Não posso descrever o sofrimento dos últimos dois meses!… mas o imperativo de Deus era tão forte, que seria mais, muito mais difícil não obedecer a Deus e seguir a voz da carne. Eu ia deixar a minha mãe só! Já todos os meus irmãos tinham partido. Eu, como mais nova, era apontada para ficar… mas Jesus passou e chamou-me a mim. Neste tempo, cheguei a sentir o desânimo… cheguei mesmo a dizer comigo: “não vou! não consigo! fico aqui!” Mas uma palavra lida em S. Afonso Maria de Ligório, tempos antes, chamou-me à ordem: «Mais vale aos olhos de Deus cinco anos de obediência, do que cinquenta de penitência por vontade própria». Então ganhei coragem para partir no dia 26 de Agosto do ano de 1976, sem dizer à minha mãe, sem dinheiro para a viagem… mas confiante no auxílio do Senhor que não me faltou. Assim como não faltou à minha mãe, confortando-a e iluminando-a, pois foi edificante a forma como ela enfrentou a dor proveniente deste meu passo. Sento na minha vida a certeza de que quando dizemos sim a Deus, Deus não nos abandona!

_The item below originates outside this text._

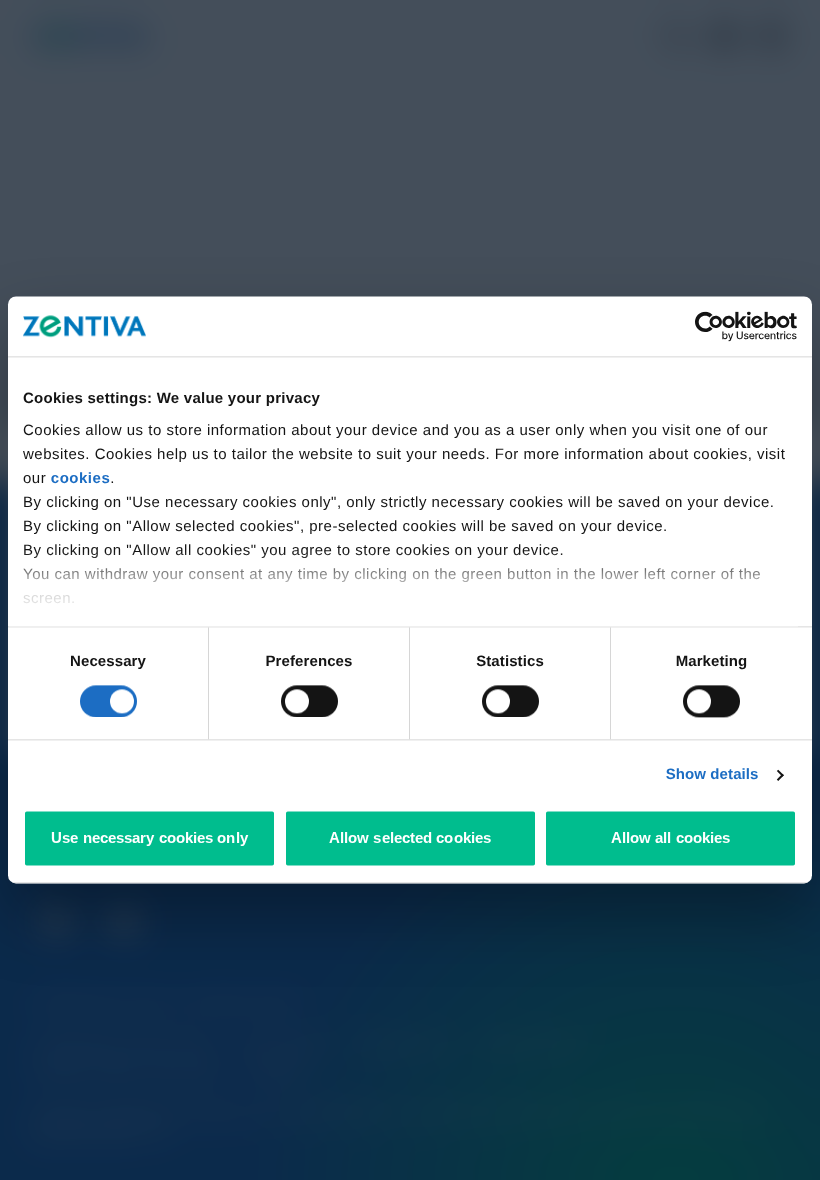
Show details (712, 774)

Há tantos anos que dei este passo importante e ainda me parece um sonho! Quando pensava na minha vocação, parecia-me algo muito belo, mas alto de mais para mim. Vivo a minha vocação como um DOM precioso, sempre agradecida e ciente que é um tesouro num vaso de barro. Por isso, desde os catorze anos, todos os dias peço a N. Senhora que proteja a minha vocação.
Como na Maternidade física, os filhos não nascem de uma só vez. Deus foi-me dando os filhos gradualmente, até que neste momento, sinto que vivo o que vislumbrei aos catorze anos, na minha decisão pela vida contemplativa – vivo a Maternidade universal. Hoje, quando trabalho ou rezo, não estou só. Eu sou a presença da Humanidade diante de Deus! Eu vivo na presença de Deus por aqueles que não sabem, não podem ou não querem amá-lO. Eu sou de Deus para e pela humanidade.
Só uma coisa me custa: é não poder transmitir a todos a festa contínua que levo dentro de mim! Porque sou de Deus! Mesmo na cruz, porque esta também existe. E quem vive sem ela?… Mas eu sei que os meus braços crucificados, são um milímetro adicionado aos braços de Cristo no abraço redentor a toda a Humanidade. Só por Ele, com Ele e n’Ele a minha vida tem sentido.